→ WHAT THE EXERCISE ASKS:
Find the line containing "Database SQL - Delete" in the records below. Copy exactly that line and each one after it, ending at the line containing "ruby (632, 1143)", and nothing more.

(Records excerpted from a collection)
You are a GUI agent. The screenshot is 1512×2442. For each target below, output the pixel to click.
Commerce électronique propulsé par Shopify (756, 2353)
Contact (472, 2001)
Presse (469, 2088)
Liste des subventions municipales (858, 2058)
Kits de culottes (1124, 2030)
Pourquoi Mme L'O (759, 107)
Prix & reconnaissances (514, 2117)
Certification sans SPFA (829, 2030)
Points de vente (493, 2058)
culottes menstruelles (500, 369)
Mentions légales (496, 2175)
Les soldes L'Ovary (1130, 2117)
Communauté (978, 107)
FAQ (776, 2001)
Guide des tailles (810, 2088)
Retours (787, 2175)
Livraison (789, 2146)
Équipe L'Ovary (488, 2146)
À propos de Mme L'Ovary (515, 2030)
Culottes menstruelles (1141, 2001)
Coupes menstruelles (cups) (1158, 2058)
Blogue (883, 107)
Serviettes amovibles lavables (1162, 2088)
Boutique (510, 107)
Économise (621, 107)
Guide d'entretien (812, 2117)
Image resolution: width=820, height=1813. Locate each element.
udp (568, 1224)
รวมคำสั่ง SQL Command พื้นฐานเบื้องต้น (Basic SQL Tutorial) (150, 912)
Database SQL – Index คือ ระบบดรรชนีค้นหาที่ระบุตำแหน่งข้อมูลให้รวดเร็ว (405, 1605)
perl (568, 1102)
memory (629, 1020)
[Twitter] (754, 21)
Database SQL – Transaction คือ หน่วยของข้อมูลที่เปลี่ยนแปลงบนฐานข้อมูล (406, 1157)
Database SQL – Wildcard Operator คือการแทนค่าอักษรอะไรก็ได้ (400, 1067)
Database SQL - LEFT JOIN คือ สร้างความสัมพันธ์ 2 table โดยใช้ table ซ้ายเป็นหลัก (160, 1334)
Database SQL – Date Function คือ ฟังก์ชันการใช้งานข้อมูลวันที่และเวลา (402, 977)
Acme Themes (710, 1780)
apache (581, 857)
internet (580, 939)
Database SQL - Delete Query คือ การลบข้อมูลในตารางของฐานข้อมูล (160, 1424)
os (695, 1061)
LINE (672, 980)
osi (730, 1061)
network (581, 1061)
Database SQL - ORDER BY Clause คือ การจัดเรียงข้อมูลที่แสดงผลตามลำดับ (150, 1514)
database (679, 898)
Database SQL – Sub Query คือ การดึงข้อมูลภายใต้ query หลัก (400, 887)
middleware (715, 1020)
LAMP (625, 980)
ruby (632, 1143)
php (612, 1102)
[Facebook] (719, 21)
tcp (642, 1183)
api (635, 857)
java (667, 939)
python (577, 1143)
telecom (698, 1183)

→ EXPECTED OUTPUT:
Database SQL - Delete Query คือ การลบข้อมูลในตารางของฐานข้อมูล (160, 1424)
os (695, 1061)
LINE (672, 980)
osi (730, 1061)
network (581, 1061)
Database SQL - ORDER BY Clause คือ การจัดเรียงข้อมูลที่แสดงผลตามลำดับ (150, 1514)
database (679, 898)
Database SQL – Sub Query คือ การดึงข้อมูลภายใต้ query หลัก (400, 887)
middleware (715, 1020)
LAMP (625, 980)
ruby (632, 1143)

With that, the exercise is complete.